Hassan Turki

Personal information
- Full name: Hassan Turki Attiya
- Date of birth: July 1, 1981 (age 43)
- Place of birth: Iraq
- Position(s): Central midfielder

Senior career*
- Years: Team / Apps / (Gls)
- 1997–1998: Al-Karkh SC
- 1998–1999: Al-Kadhimiya
- 1999–2000: Duhok SC
- 2000–2005: Al-Talaba
- 2005–2007: Al-Ahli
- 2007–2008: Al Hussein Irbid
- 2008: Al Hala SC
- 2008–2009: Al-Talaba
- 2009–2010: Al-Zawra'a
- 2010–2012: Amanat Baghdad
- 2012–2013: Sulaymaniyah FC

International career
- 2001–2004: Iraq / 16 / (0)

= Hassan Turki Attiya =

Iraqi footballer

Hassan Turki Attiya (حَسَّان تُرْكِيّ عَطِيَّة; born July 1, 1981 in Iraq) is an Iraqi football midfielder formerly playing for the Sulaymaniyah FC football club in Iraq.

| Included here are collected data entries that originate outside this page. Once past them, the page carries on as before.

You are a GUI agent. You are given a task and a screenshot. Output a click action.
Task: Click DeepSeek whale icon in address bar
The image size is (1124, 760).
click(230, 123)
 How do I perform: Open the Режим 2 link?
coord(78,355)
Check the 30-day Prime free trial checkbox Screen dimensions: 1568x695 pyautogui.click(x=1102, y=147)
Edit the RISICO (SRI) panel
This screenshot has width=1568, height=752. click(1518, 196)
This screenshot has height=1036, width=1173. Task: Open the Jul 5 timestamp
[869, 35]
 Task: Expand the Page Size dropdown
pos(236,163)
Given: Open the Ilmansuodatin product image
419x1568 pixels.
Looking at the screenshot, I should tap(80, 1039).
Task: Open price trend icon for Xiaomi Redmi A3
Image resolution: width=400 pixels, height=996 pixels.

Hassan Turki was captain of the youth team that won the 2000 Asian Youth Championship in Tehran.

He was also one of 10 youth players brought into the 2002 World Cup qualifying squad by Milan Zivadinovic, making his debut as a half-time substitute in the 0–0 draw against Lebanon on January 31, 2001. After Milan was sacked and Adnan Hamad was appointed coach, he was one of only three youth players left in the squad.